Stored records
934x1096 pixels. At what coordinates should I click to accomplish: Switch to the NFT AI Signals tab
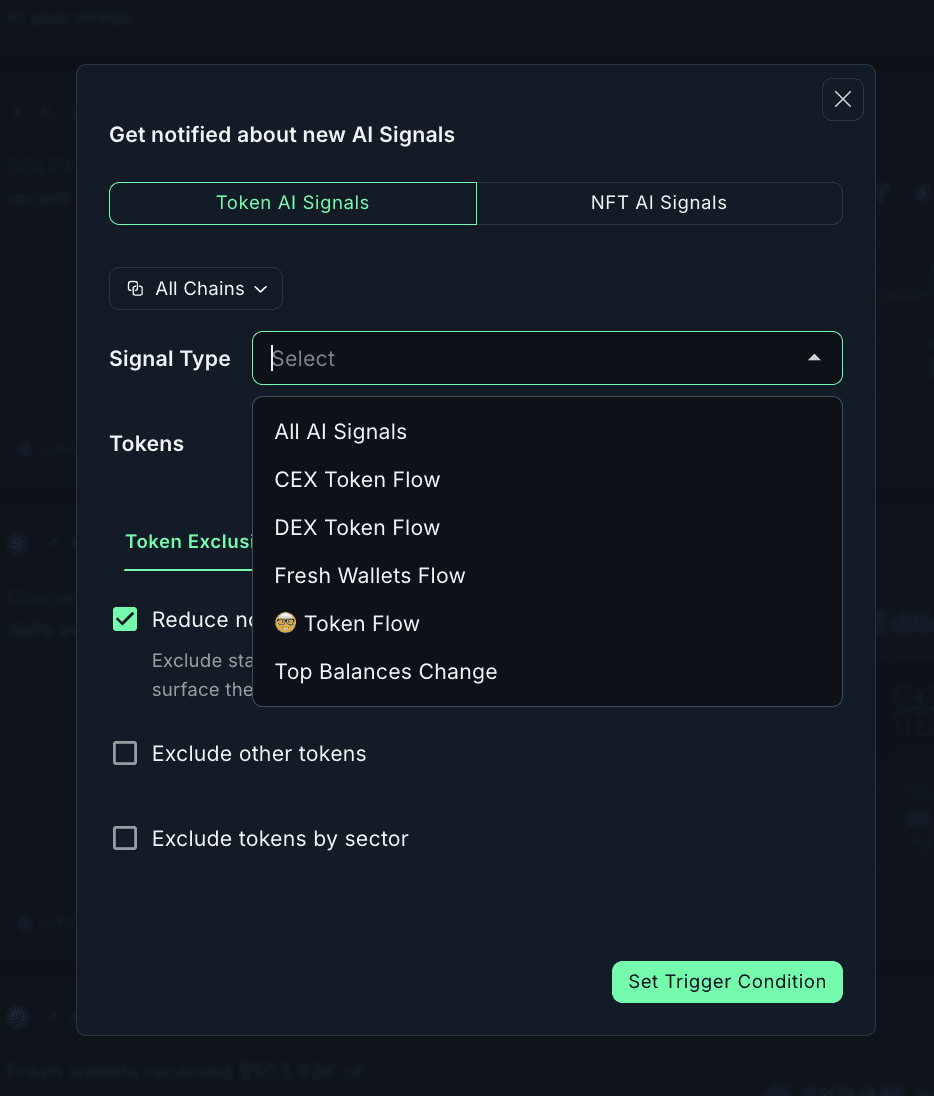coord(659,203)
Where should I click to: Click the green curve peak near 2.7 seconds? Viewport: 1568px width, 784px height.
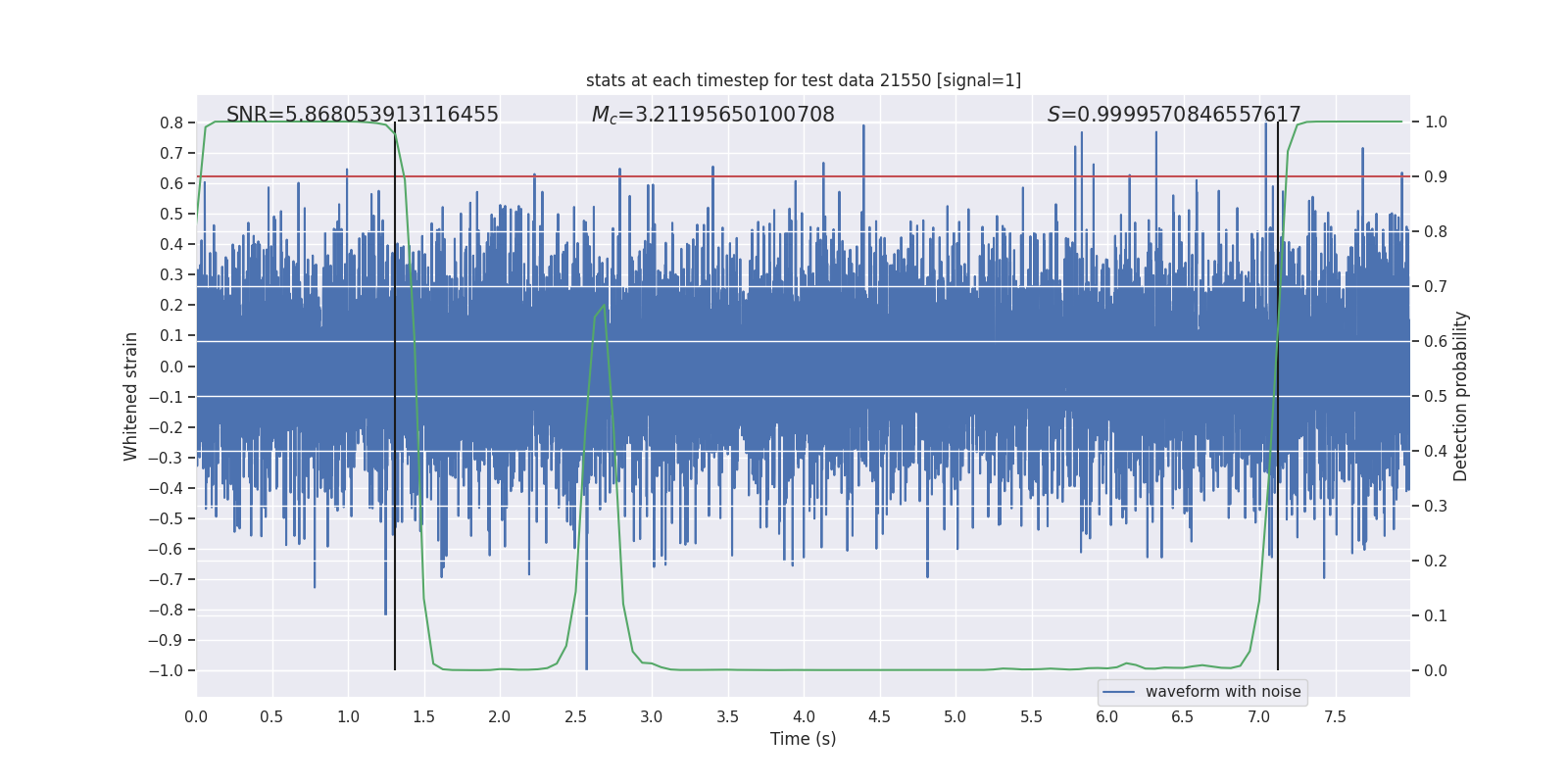604,306
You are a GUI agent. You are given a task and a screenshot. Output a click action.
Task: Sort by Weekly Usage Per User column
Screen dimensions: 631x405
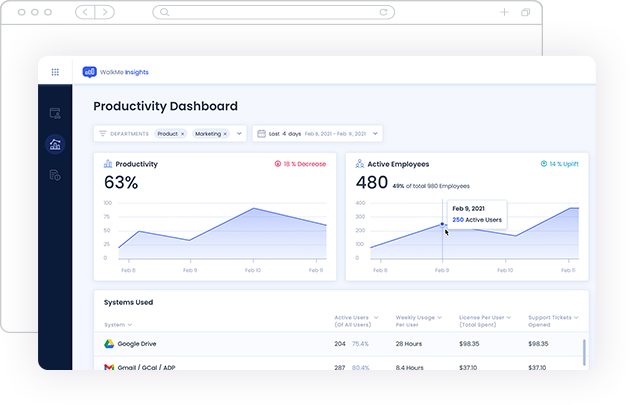(x=420, y=320)
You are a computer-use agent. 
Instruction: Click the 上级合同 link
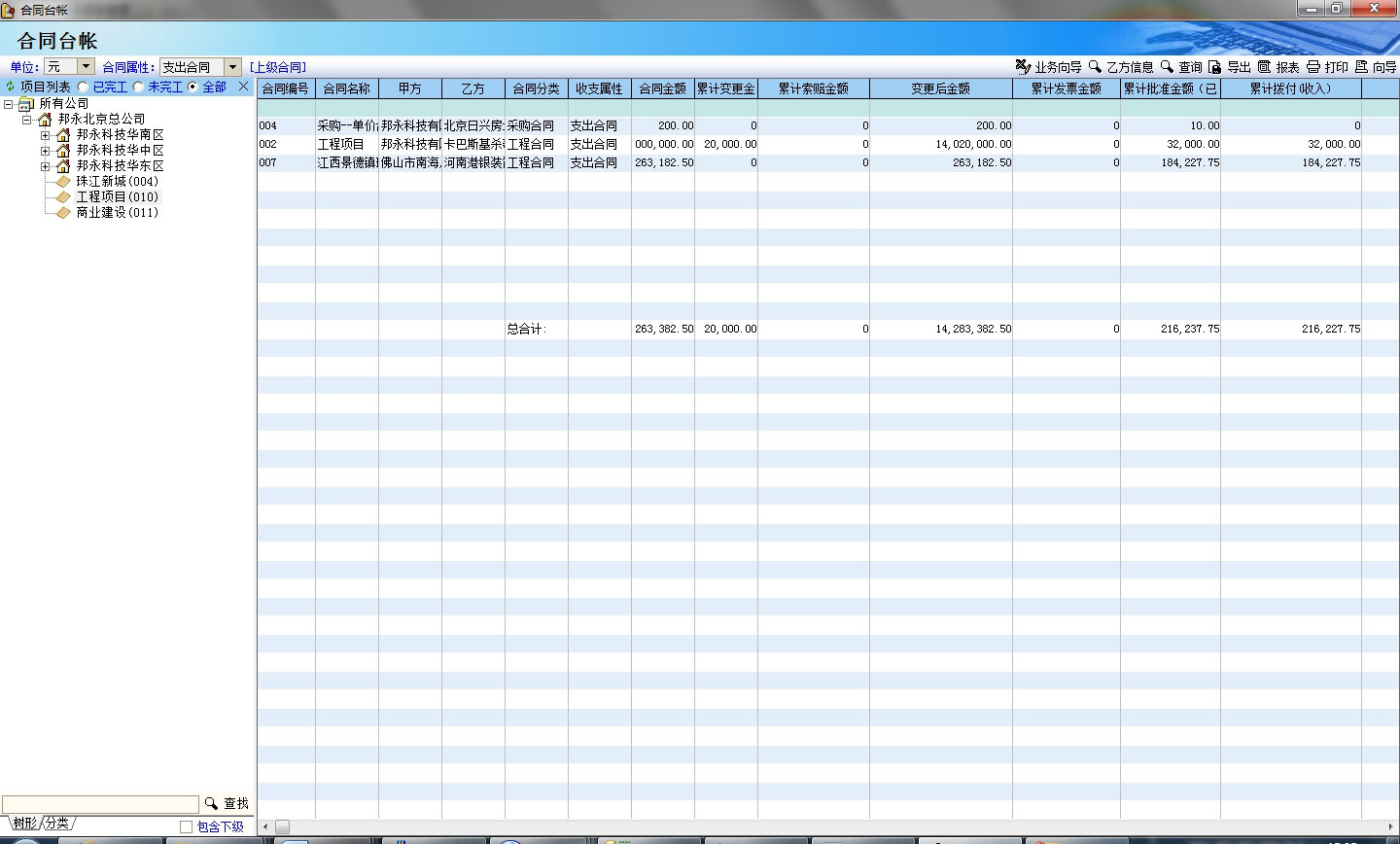[278, 67]
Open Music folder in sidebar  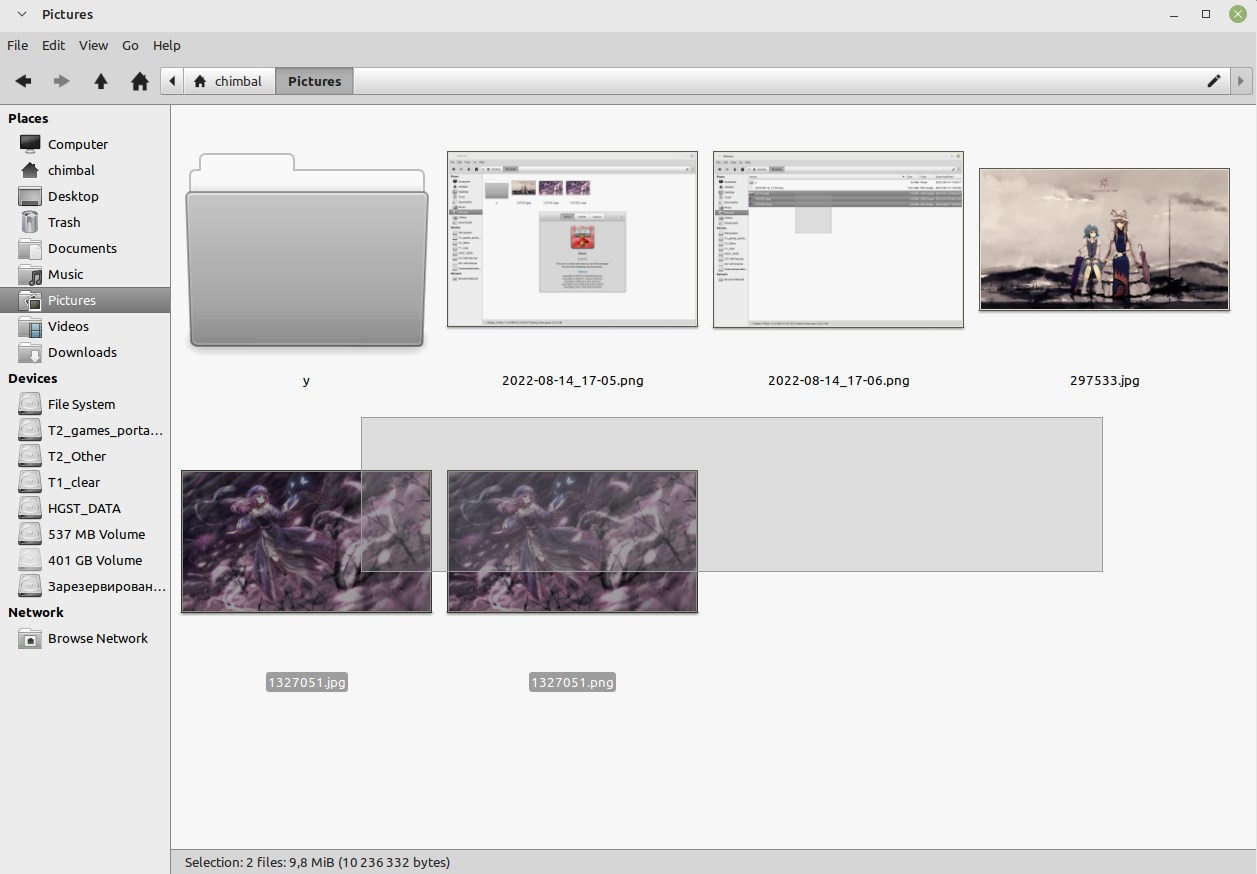66,274
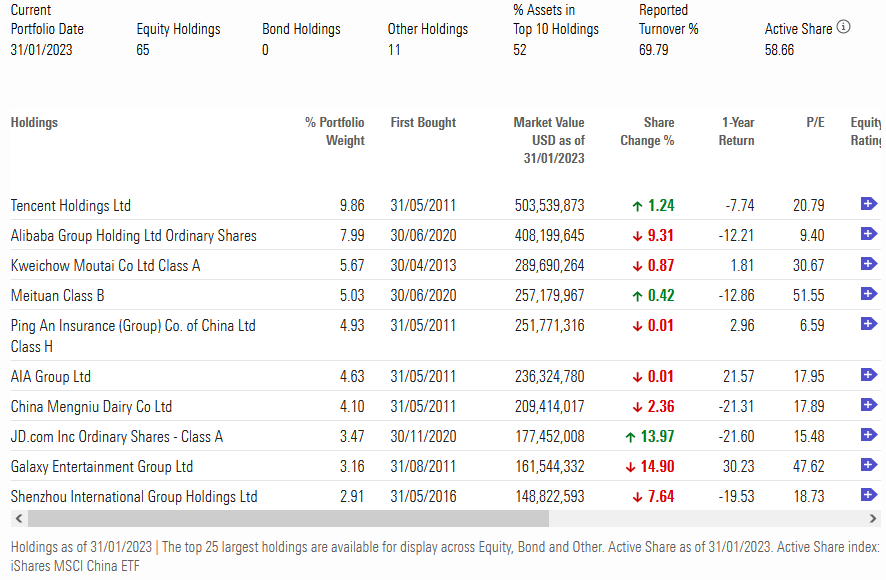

PROBLEM TO WORK ON:
Line count for "agent": report how many lines in the data above include it, with no other words.

ANSWER SPACE:
2